Kananga, 17 juin 2025- Le député provincial Papy-Noël Kanku Kabamba, élu de Demba a démissionné de son poste de Vice-Président de l’Assemblée provinciale du Kasaï Central. Il a fait cette annonce lundi 16 juin en pleine séance plénière. Un départ du bureau qui a laissé place à la stupeur dans l’hémicycle.
Celui que ses partisans surnomment « le Sorcier de Bonne Foi” a déclaré avoir pris cette décision en réaction à ce qu’il qualifie de manœuvres politiques obscures visant à l’évincer, malgré le large soutien dont il bénéficiait au sein de la majorité parlementaire.
“Je ne vois aucun mal, aucun forfait commis par moi-même. Mais je connais d’où vient le problème. Pour une seule personne, nous ne pouvons pas freiner l’avancement de toute une province”, a-t-il lancé devant ses collègues.
Dans un discours empreint de gravité, Papy-Noël Kanku a directement mis en cause le député national John Kabeya Shikayi, élu UDPS, qu’il accuse d’avoir tenté d’influencer la direction de l’Assemblée afin d’obtenir son éviction.
“L’honorable John Kabeya Shikayi est allé voir le Président pour lui dire : “Nous vous prions de nous sacrifier le Vice-Président.” Mais le Président a refusé, disant : “Je ne peux pas le faire, car il n’a commis aucun mal.” »
Selon lui, ce refus aurait été à l’origine d’une série de pétitions initiées à son encontre, notamment au mois de mars, qu’il considère comme des tentatives de harcèlement politique.
Malgré les circonstances, l’élu a appelé à la sagesse et à l’unité autour de l’intérêt supérieur de la province.
“Moi, j’aime le Kasaï Central et nous aimons tous le Kasaï Central.
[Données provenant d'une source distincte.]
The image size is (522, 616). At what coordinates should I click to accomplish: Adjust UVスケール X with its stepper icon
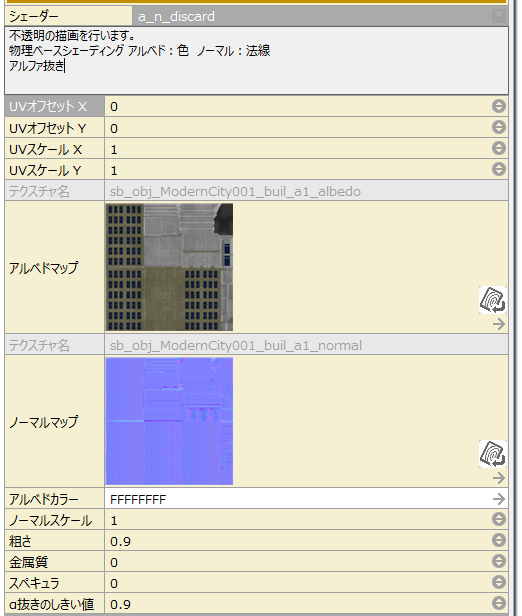498,148
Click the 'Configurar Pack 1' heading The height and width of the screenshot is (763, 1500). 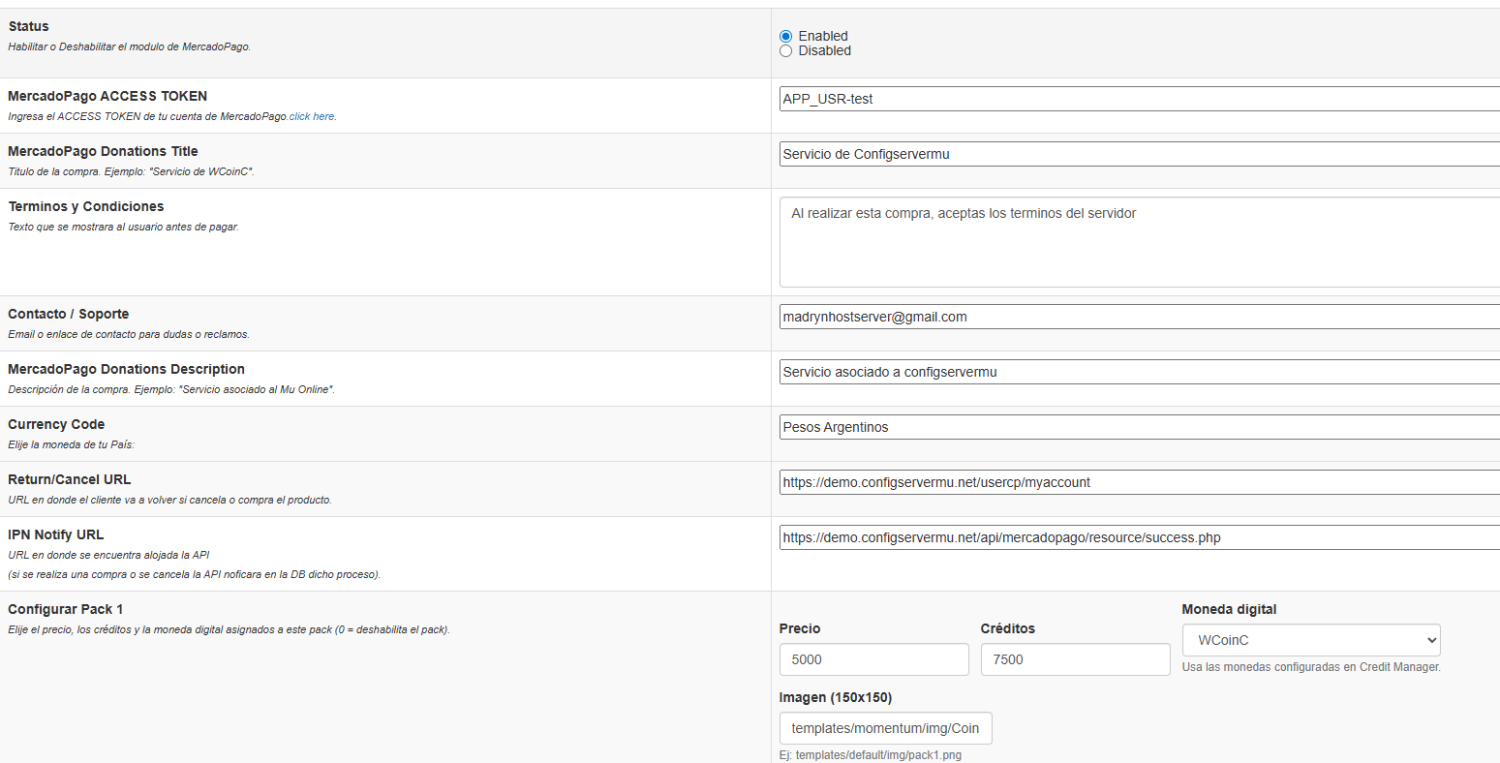(x=65, y=609)
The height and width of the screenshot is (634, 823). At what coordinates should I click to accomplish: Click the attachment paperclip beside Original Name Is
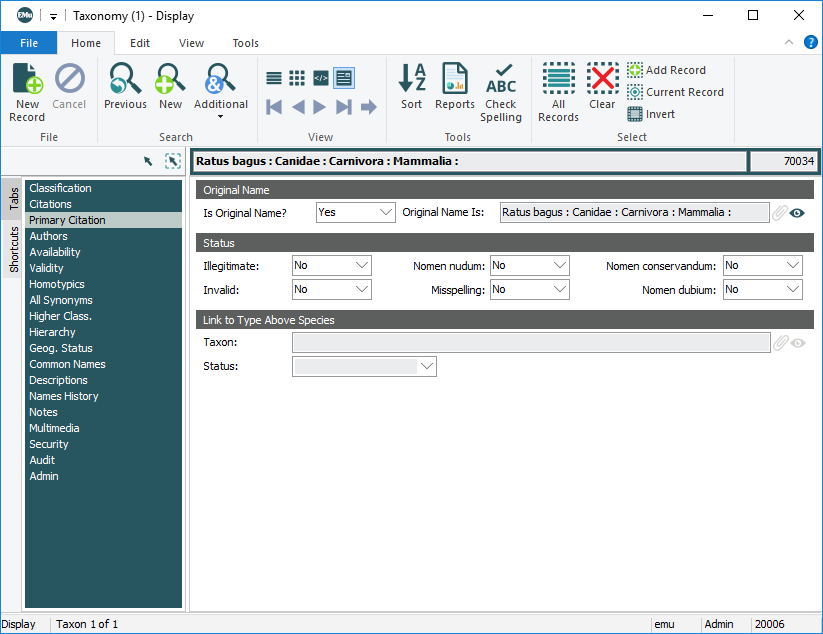[x=780, y=213]
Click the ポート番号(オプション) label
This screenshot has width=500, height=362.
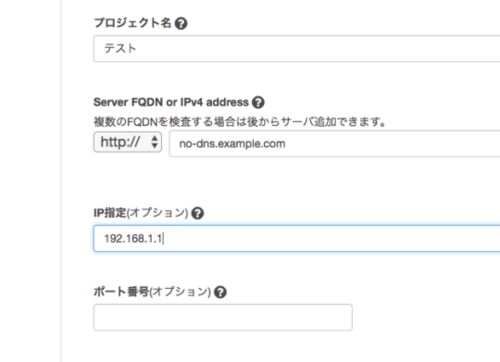(152, 292)
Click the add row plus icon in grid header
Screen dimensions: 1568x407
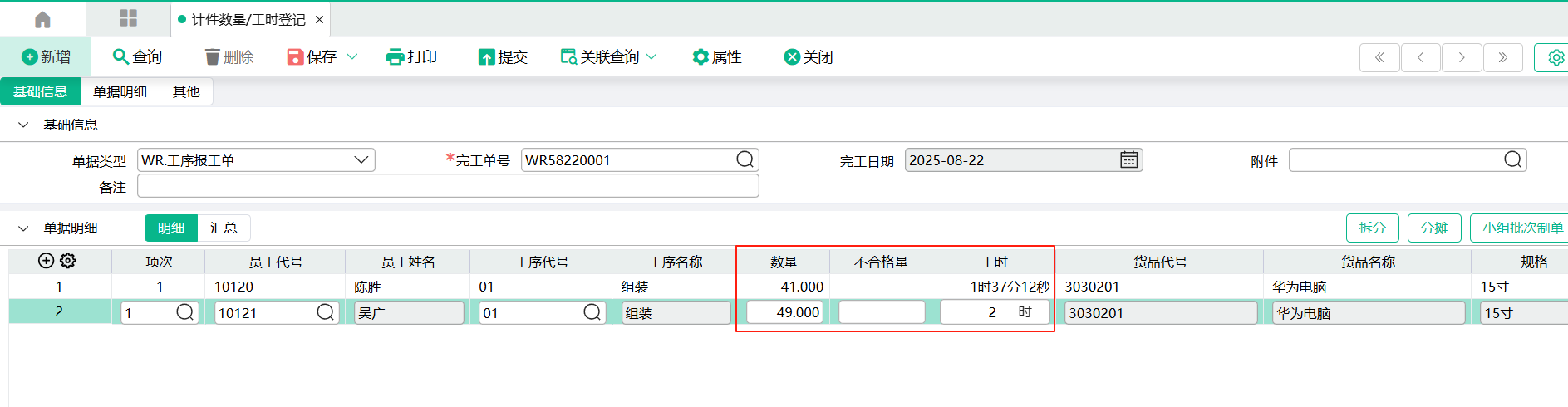47,261
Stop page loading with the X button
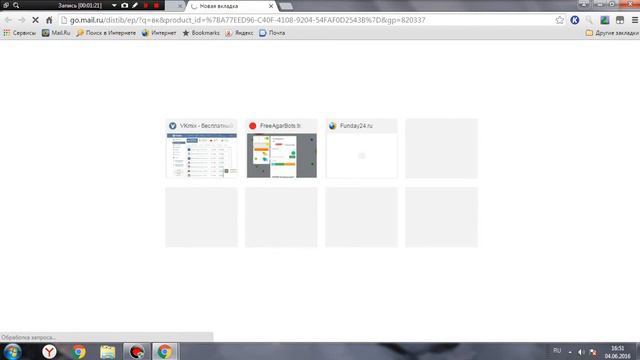The image size is (640, 360). (36, 20)
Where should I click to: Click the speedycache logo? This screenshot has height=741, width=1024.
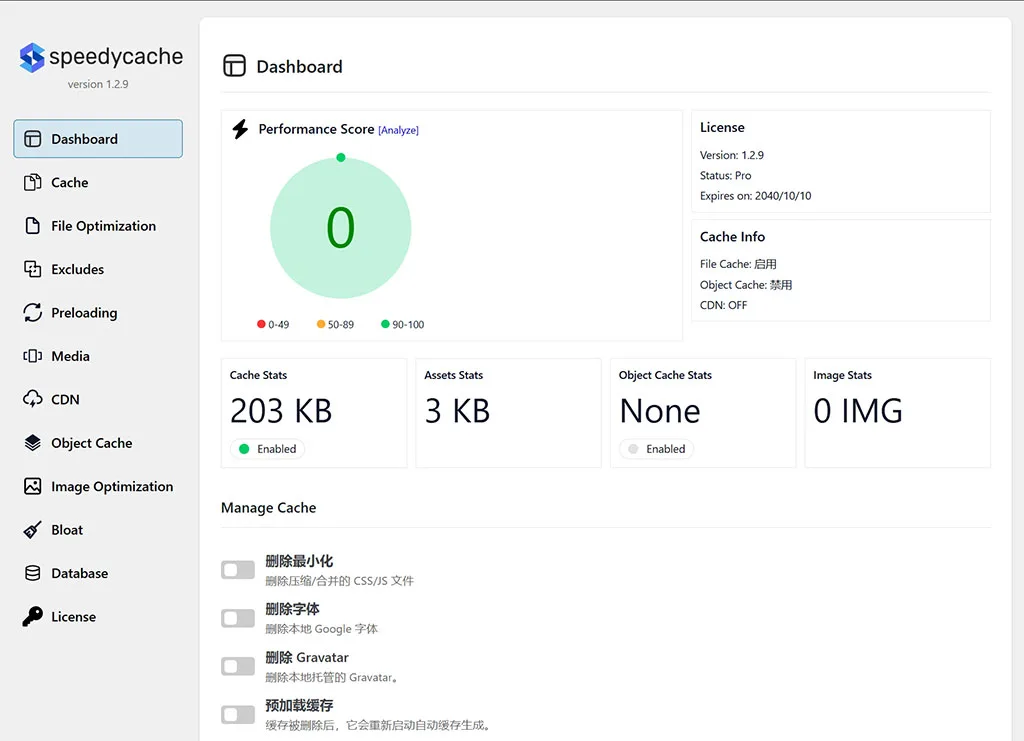pos(100,58)
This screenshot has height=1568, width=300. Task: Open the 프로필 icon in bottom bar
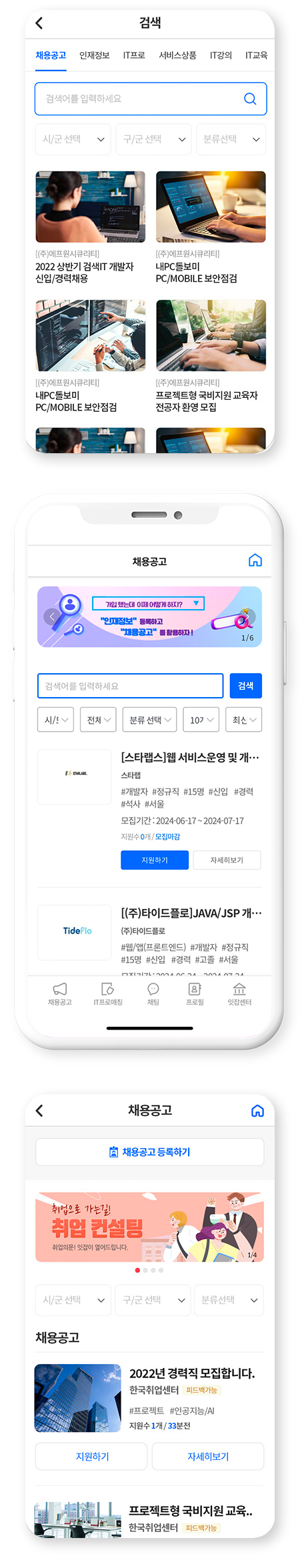pyautogui.click(x=195, y=989)
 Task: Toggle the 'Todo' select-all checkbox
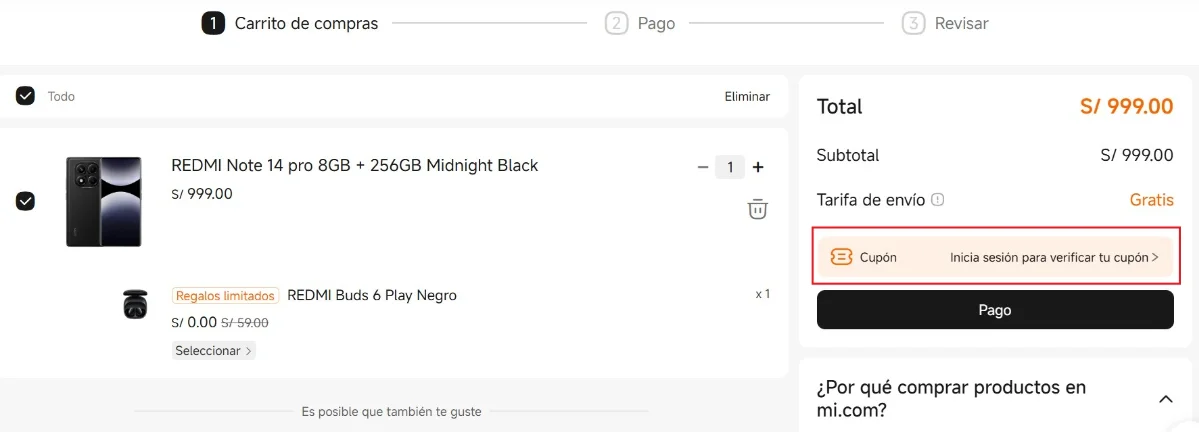click(26, 96)
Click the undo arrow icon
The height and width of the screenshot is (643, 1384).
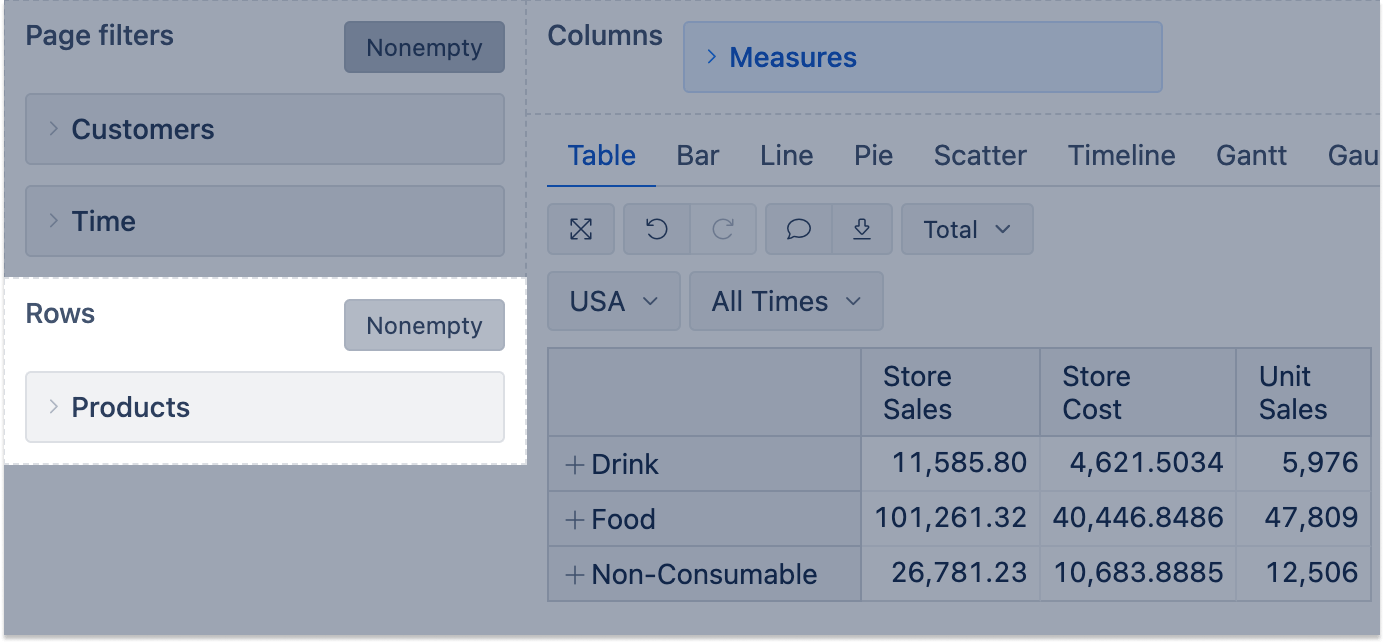656,230
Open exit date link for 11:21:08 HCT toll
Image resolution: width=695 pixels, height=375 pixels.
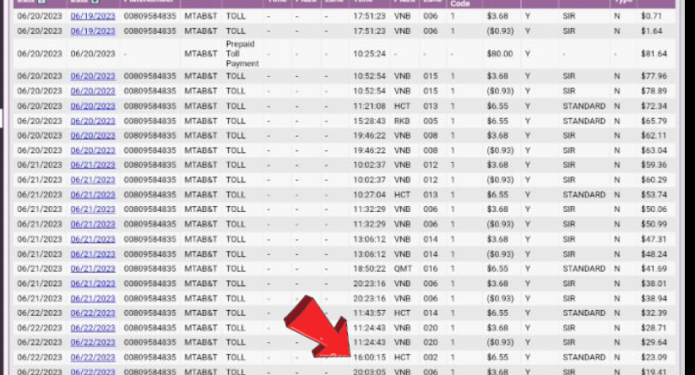click(93, 106)
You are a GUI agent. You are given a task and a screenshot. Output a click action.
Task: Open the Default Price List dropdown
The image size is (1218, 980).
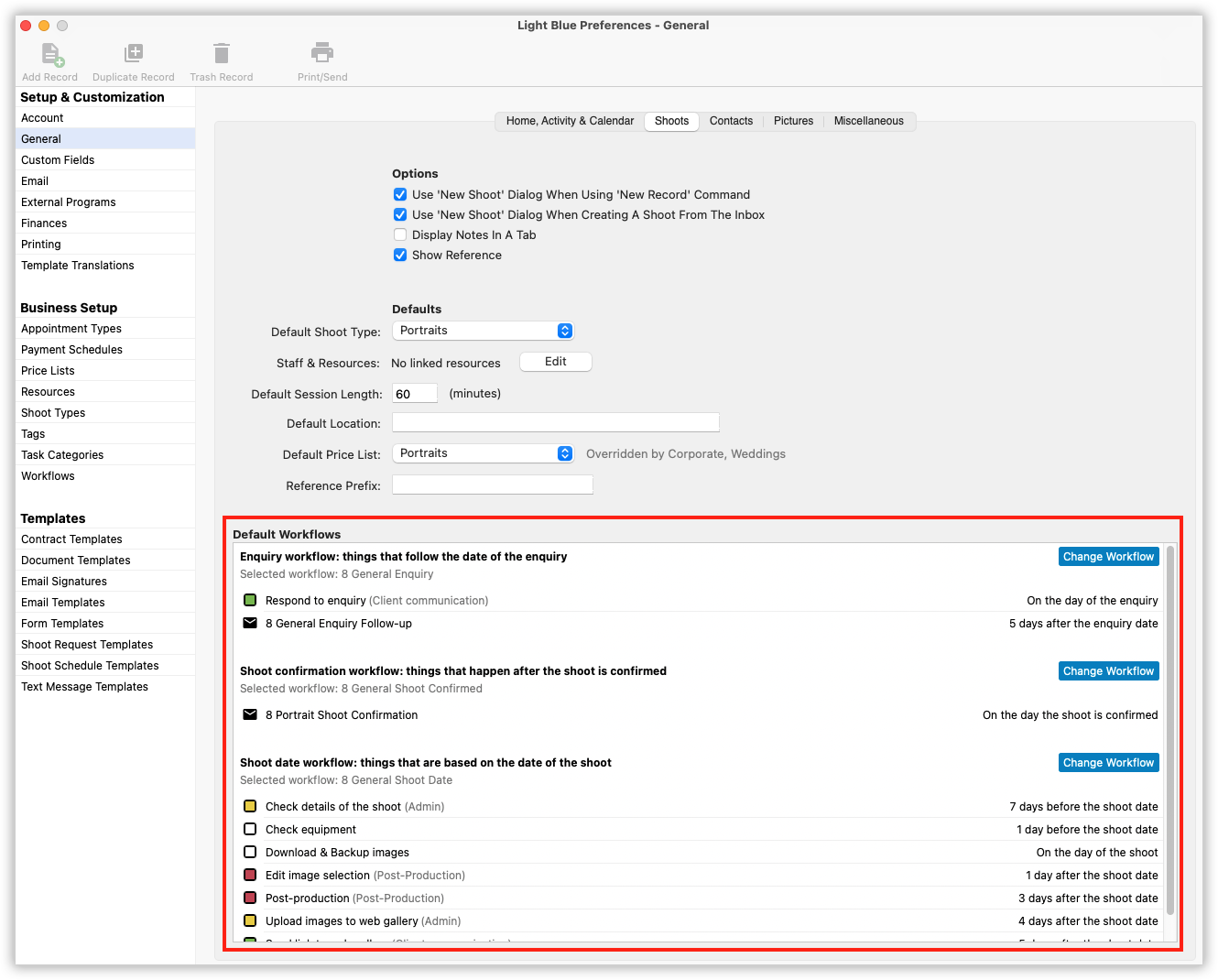[564, 452]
Il est notre dénominateur commun. On a eu le MPR, le PPRD, demain l’UDPS passera, l’UNC passera, l’AFDC passera, mais le Kasaï Central restera éternel”.
Et d’ajouter : “Acceptons que, lors de notre passage à l’Assemblée provinciale du Kasaï Central, nous puissions écrire notre histoire sur une pierre, et non sur du sable”, a-t-il conclu avant de rendre officiellement son tablier.
Il reste à voir quelles seront les répercussions politiques de cette démission dans la configuration actuelle de l’Assemblée provinciale, et si elle marquera un tournant dans les relations déjà fragiles entre députés provinciaux et nationaux.